Developing Broad Consent form

Broad Consent

Broad consent is the seeking of prospective consent from subjects to unspecified future research for the storage, maintenance, and secondary research use of private information or identifiable biospecimens. It serves as an alternative, not a waiver, to the standard informed consent requirements for a specific research study. Broad consent can be used under exempt categories 7 and 8.

Broad consent was designed to balance public concerns about the use of biospecimens for research without consent and the importance of advancing science using the wealth of collected data.
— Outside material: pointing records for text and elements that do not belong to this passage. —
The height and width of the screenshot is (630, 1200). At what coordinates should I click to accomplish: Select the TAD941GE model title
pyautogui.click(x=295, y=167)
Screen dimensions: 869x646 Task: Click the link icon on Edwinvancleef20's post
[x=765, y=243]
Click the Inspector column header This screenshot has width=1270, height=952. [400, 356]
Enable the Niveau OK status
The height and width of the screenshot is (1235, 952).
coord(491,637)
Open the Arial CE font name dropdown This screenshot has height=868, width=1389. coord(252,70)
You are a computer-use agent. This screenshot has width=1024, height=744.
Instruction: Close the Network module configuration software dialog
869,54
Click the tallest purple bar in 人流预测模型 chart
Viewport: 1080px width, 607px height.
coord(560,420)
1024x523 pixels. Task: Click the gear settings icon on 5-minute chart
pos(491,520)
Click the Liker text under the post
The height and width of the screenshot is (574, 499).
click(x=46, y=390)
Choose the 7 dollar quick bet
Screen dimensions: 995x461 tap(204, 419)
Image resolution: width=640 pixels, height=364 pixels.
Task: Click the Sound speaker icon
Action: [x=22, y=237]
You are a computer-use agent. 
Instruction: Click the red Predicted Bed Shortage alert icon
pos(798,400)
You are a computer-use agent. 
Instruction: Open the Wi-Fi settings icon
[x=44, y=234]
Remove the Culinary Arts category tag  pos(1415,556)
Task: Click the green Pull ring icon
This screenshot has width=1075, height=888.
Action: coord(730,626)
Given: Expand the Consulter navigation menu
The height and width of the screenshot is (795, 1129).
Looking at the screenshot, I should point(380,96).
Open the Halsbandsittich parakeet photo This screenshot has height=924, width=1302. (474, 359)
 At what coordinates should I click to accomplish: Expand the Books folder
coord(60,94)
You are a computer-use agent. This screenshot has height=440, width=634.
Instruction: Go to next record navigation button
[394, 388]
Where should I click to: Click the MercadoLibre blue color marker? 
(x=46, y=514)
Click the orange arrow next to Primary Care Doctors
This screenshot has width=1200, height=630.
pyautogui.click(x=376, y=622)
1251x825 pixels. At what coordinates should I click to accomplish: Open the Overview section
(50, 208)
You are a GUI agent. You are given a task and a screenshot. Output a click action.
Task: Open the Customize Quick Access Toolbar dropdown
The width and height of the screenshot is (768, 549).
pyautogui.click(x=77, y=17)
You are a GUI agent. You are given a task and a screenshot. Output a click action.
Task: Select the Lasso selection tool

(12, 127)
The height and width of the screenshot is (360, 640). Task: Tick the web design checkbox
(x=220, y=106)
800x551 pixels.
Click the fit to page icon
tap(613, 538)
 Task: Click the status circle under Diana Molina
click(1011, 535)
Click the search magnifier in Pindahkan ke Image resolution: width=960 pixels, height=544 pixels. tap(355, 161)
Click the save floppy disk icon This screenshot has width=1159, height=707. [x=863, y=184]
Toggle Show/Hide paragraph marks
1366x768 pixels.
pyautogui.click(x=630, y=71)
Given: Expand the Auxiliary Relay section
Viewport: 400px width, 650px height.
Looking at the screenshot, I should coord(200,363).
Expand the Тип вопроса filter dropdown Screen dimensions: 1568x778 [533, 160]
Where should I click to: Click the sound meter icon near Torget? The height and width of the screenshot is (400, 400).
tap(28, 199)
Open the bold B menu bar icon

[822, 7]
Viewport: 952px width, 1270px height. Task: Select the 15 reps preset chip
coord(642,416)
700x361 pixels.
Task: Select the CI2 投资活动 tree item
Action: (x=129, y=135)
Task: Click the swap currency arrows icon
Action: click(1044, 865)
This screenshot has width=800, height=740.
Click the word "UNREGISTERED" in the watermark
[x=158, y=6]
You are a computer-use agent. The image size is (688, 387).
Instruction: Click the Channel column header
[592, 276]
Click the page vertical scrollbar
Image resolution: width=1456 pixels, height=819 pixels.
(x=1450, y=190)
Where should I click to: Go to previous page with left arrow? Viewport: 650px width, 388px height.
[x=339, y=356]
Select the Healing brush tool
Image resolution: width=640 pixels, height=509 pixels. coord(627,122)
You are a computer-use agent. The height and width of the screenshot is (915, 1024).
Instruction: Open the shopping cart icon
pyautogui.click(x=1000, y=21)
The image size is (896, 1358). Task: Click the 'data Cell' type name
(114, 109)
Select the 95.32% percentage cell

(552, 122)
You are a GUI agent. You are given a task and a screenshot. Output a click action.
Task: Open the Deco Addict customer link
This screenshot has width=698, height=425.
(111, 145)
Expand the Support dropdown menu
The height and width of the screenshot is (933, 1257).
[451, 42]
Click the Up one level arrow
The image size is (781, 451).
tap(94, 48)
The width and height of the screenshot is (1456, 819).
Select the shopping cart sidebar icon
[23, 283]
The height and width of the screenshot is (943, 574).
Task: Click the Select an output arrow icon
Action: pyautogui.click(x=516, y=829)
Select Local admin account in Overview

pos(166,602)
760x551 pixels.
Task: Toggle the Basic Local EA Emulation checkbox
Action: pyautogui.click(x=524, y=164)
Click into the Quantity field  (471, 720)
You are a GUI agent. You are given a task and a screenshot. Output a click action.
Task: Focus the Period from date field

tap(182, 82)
Broad consent will provide subjects with a choice to say no to storage, maintenance, and secondary research.

Investigators must keep track of which subjects provided broad consent and which subjects refused. Tracking broad consent may require a complex system to tag and track biospecimens and subject consents.

Below is an outline of the broad consent

Broad Consent

  1. Study Title:
  2. General description of the types of research that may be conducted using the secondary data:
  3. Description of the information or biospecimens that might be used in future research; whether sharing might occur; and the types of institutions or investigators that might conduct research:
  4. Description of the length of time that the information or biospecimens may be stored, maintained, and used:
  5. A statement about whether subjects will or will not be informed of the details of any subsequent research.
  6. A statement that research results either will or will not be disclosed to subjects.
  7. Contact information of the investigator
  8. Elements from the list below to be included as deemed appropriate
    • Risks/Discomfort to human subjects
    • Benefits to human subjects
    • Confidentiality of the data
    • Voluntary participation statement
    • Commercial profit (when appropriate)
    • Whole genome sequencing (when appropriate)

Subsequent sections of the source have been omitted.